Even if the remote person doesn't know they are talking to you (as a human entity), they know they are talking to the combined online persona of all those accounts, which is all that matters for the vast majority of them. Yes, it is possible for all these services to collude and post false proofs, but that would be relatively easily detectable, and realistically not a concern for the majority of people out there, whose alternative is to not use any encryption. People who are really concerned can always fall back to standard PGP.
[Edit: Looks like I didn't read the article carefully enough, the author himself says he actually does use Keybase too.]
The combined online persona of those accounts is only as strong as their combined security. aka: Why would services need to collude when they can get the job done by ineptitude?

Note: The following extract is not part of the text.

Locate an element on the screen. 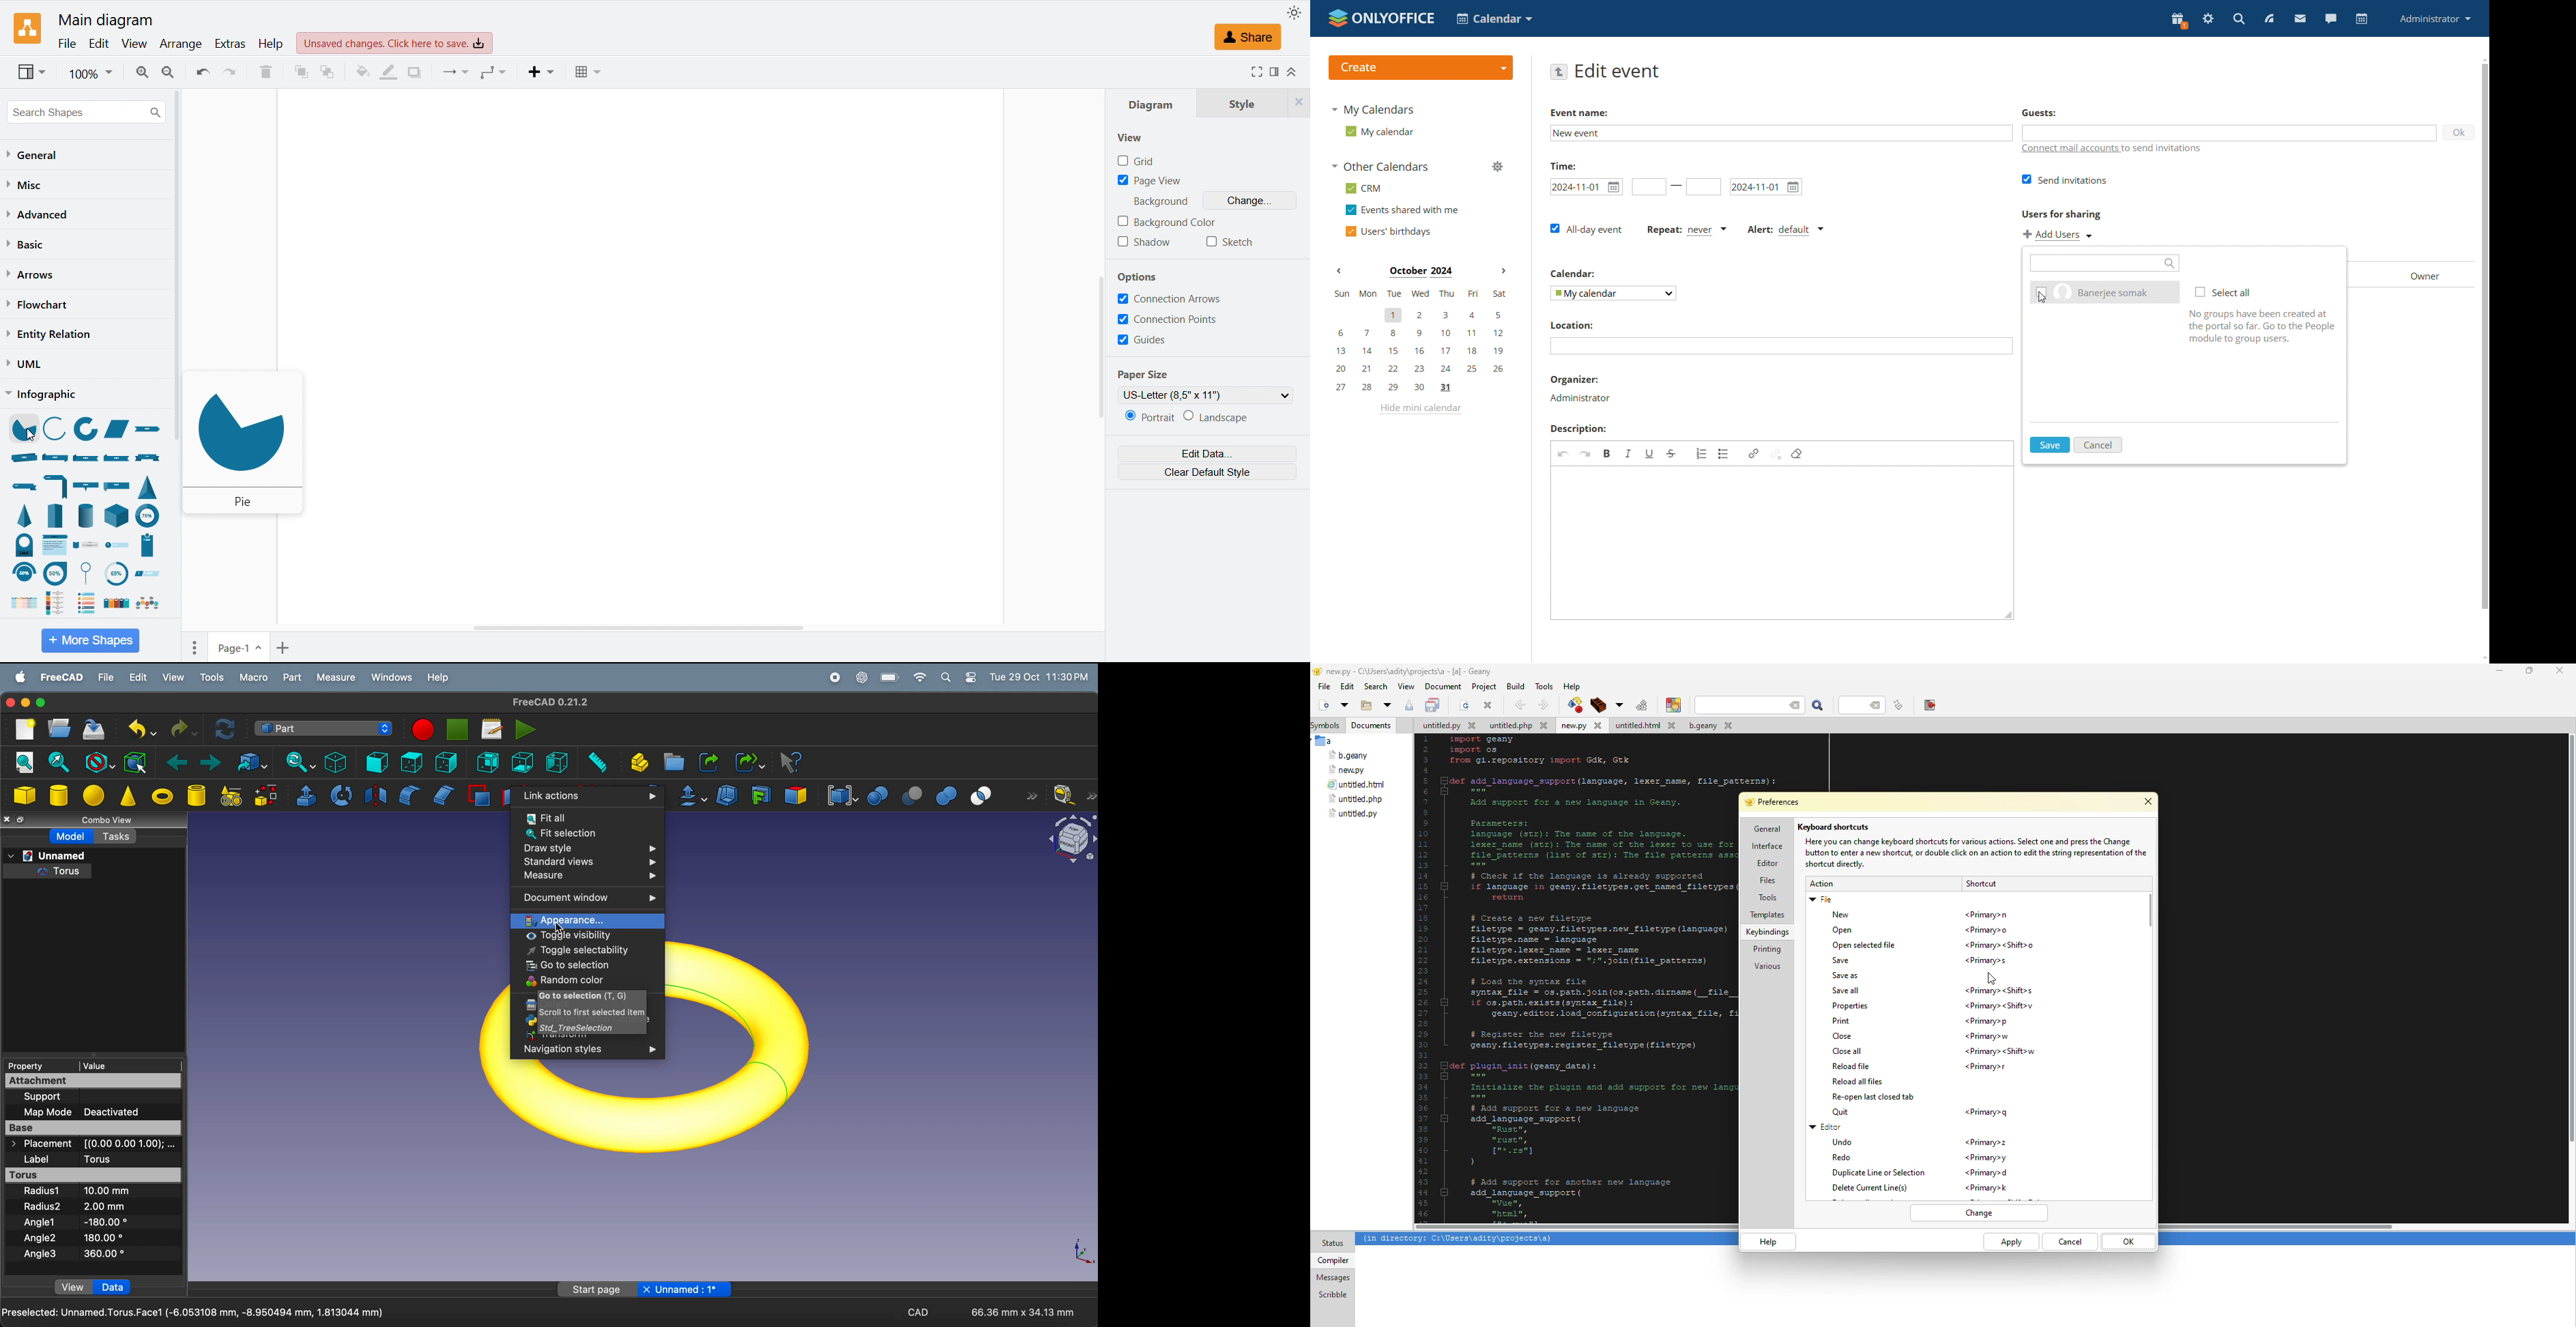 The height and width of the screenshot is (1344, 2576). apple menu is located at coordinates (17, 676).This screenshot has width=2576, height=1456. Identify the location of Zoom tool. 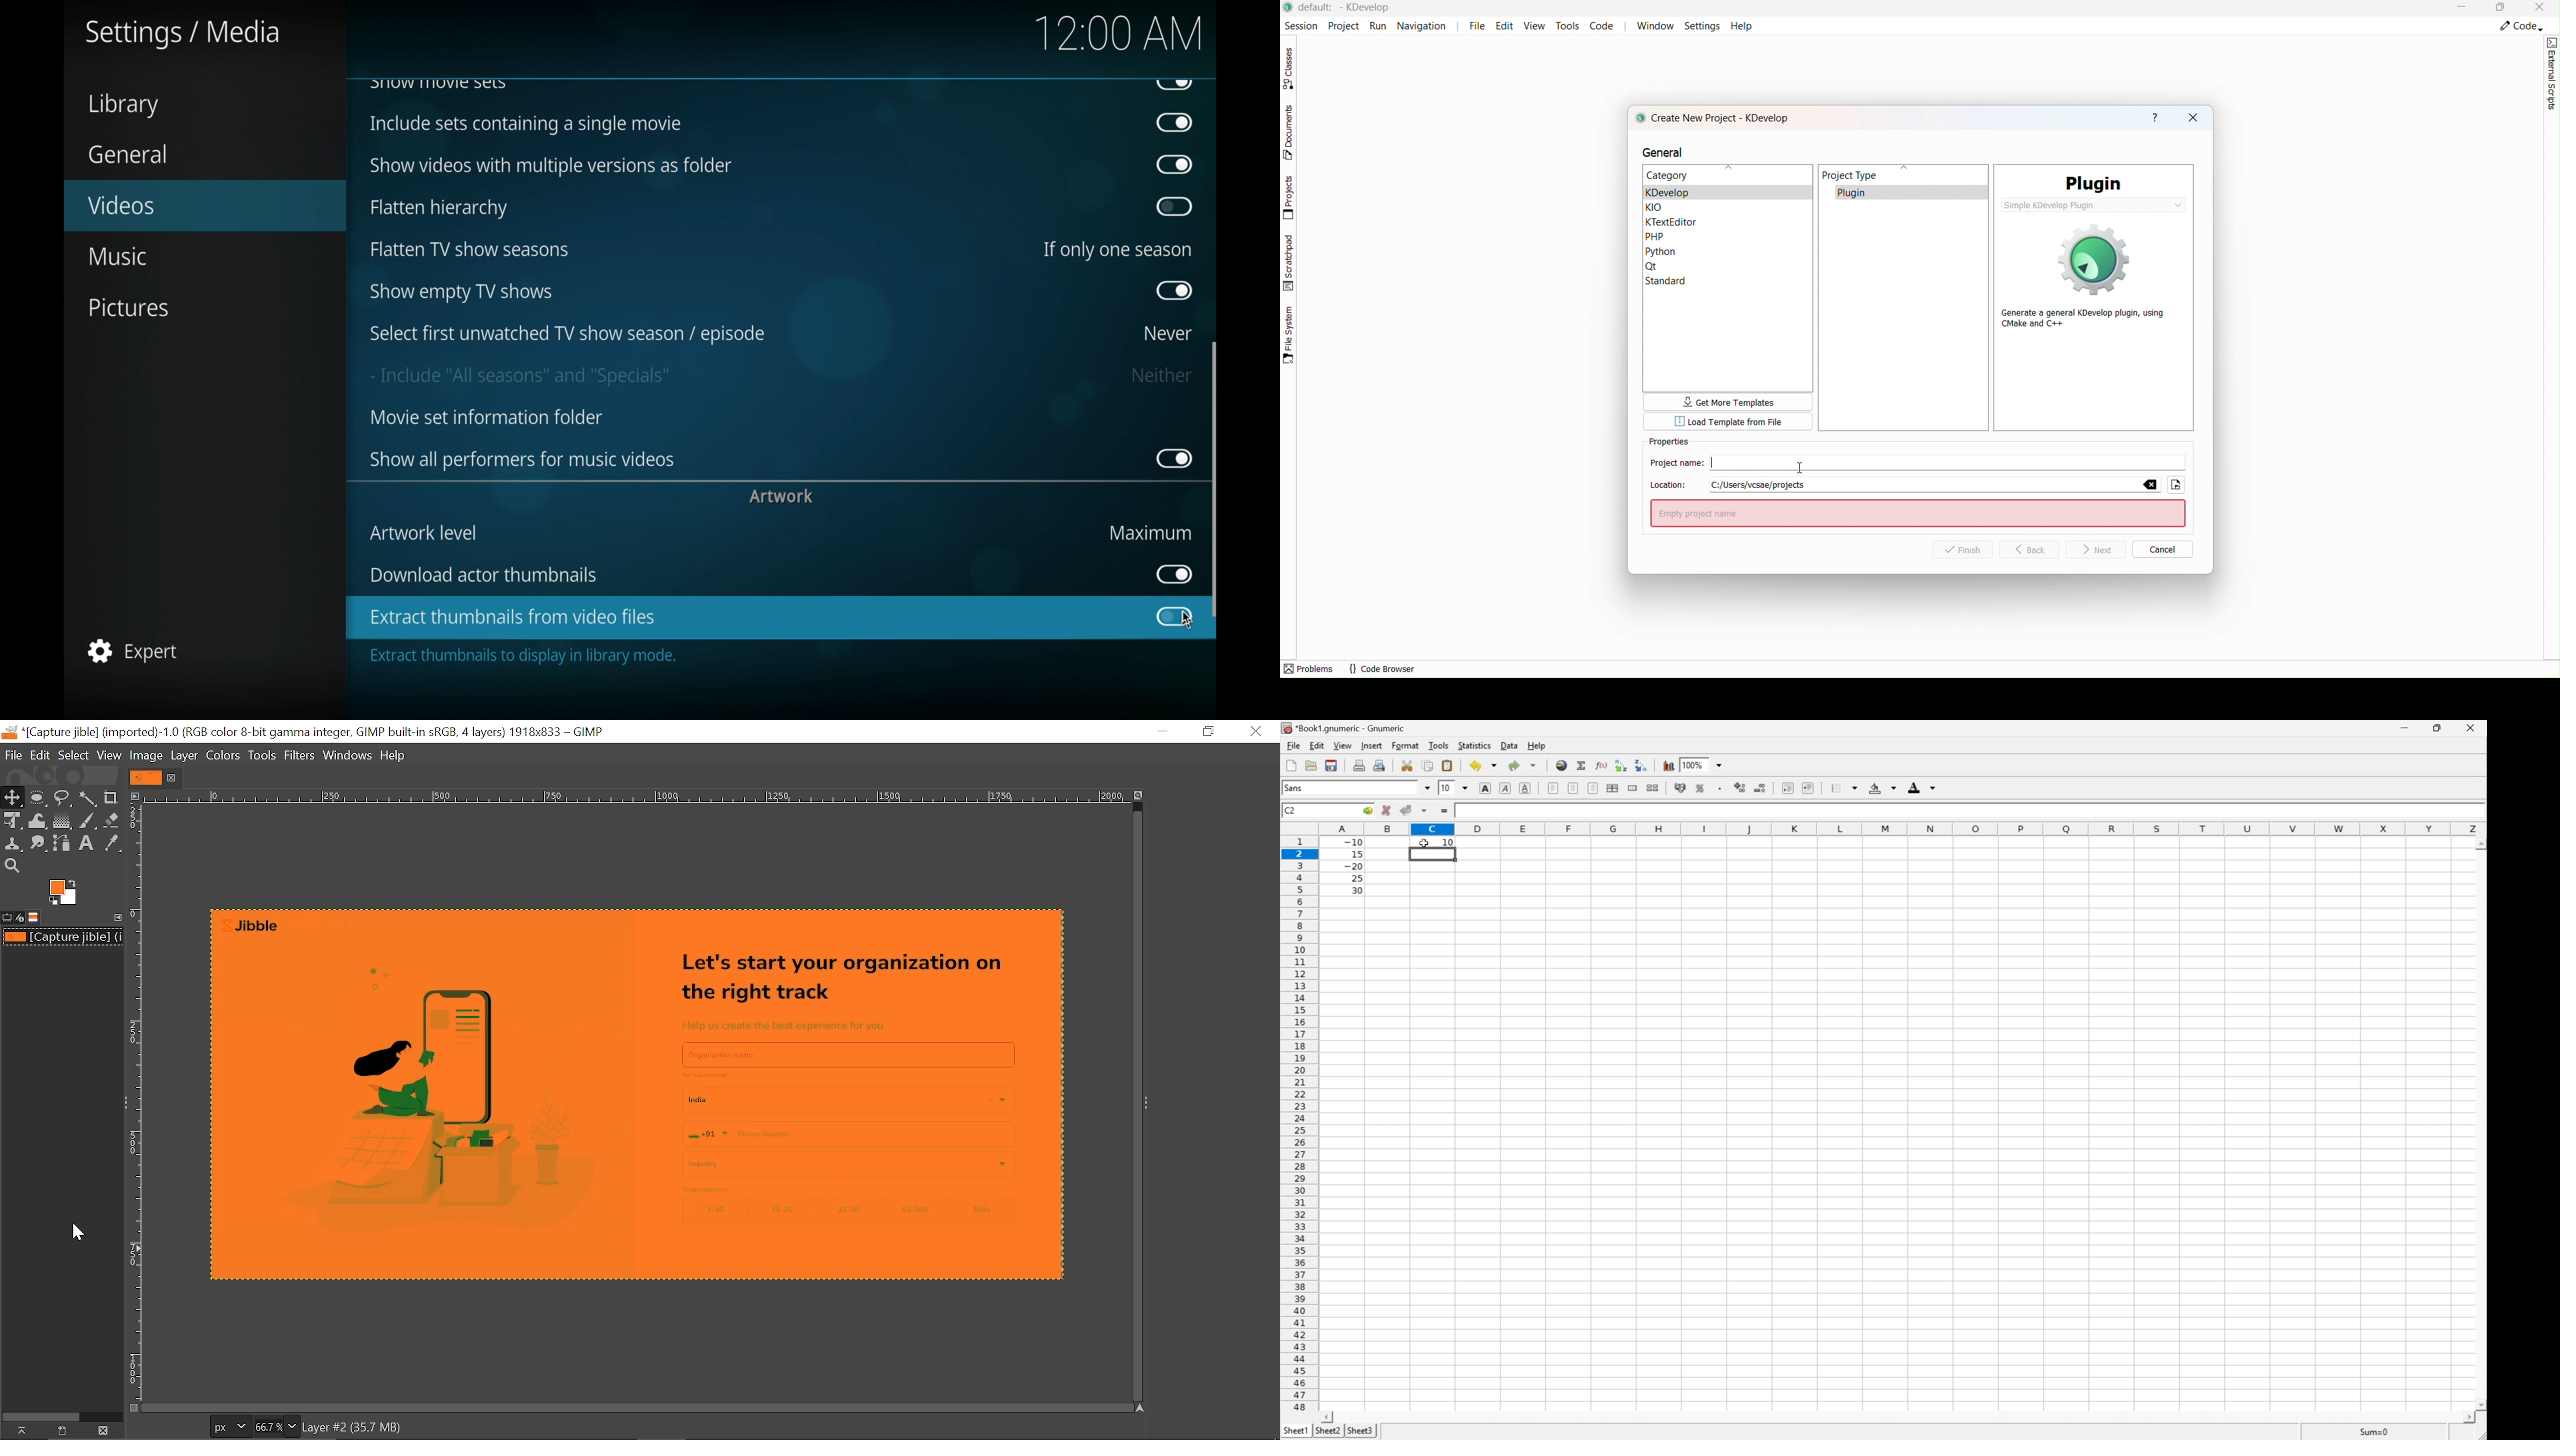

I agree, a lot of services displayed a shocking amount of incompetence in that post. However,
a) The more proofs you have, the harder it becomes to force them. YC for example is one location, and is run (in my opinion) by very smart people where it would be hard to get a compromise.
b) My point is that this is an excellent alternative to not using anything in a way that is both friendly to people ("just make this post on [website]") and compatible with an older, better method of privacy (PGP) that people have been using for years.
It may not be as perfect as some of the more esoteric alternatives that people have suggested elsewhere in the thread (I'm not sure about this, can an incompetent phone company employee compromise some of the phone-based ones? I've come across a lot of incompetent phone company people), but much easier for the regular person to use.
This is a crazy story but I still think Keybase gives you a lot to defend here. You have to compromise all the accounts and change all the proves to actually be able to send valid messages to somebody else.
That is a tall order, even if you use the same email as a username everywhere. I use long random passwords and 2Fa on a number of the important accounts. I don't trust google and Facebook, but I trust them to have some interest in not letting accounts be compromised.
Also if somebody changes all the proves, they will all be new and a smart system should be able to detect this sort of stuff in the future.
I tried keybase. I find it a novelty. It's just as awful to use as pgp. So regardless of anything else it offers it's a dead end like pgp. It's designed by developers and security nerds I get it. But that's who it will stay with too.
It's not an attack on them just the reality.
People don't mind SSL because they don't have to do anything to get its benefits. It's transparent to the end user.
Is it perfect? Hell no. Managing veers is as bad as managing keys. It's a pita. But only has to be done on one end.
Even Phil Z. Learned this when he made zphone. It has to be transparent to the end user and have a simple way to authenticate the other end.
Keybase: Where I put my GPG keys which I basically only use to sign git commits for repositories that I'm most likely the only person that will ever lay eyes upon them but atleast I can verify that nobody pushed to them...
Even if the remote person doesn't know they are talking to you (as a human entity), they know they are talking to the combined online persona of all those accounts, which is all that matters for the vast majority of them. Yes, it is possible for all these services to collude and post false proofs, but that would be relatively easily detectable, and realistically not a concern for the majority of people out there, whose alternative is to not use any encryption. People who are really concerned can always fall back to standard PGP.
[Edit: Looks like I didn't read the article carefully enough, the author himself says he actually does use Keybase too.]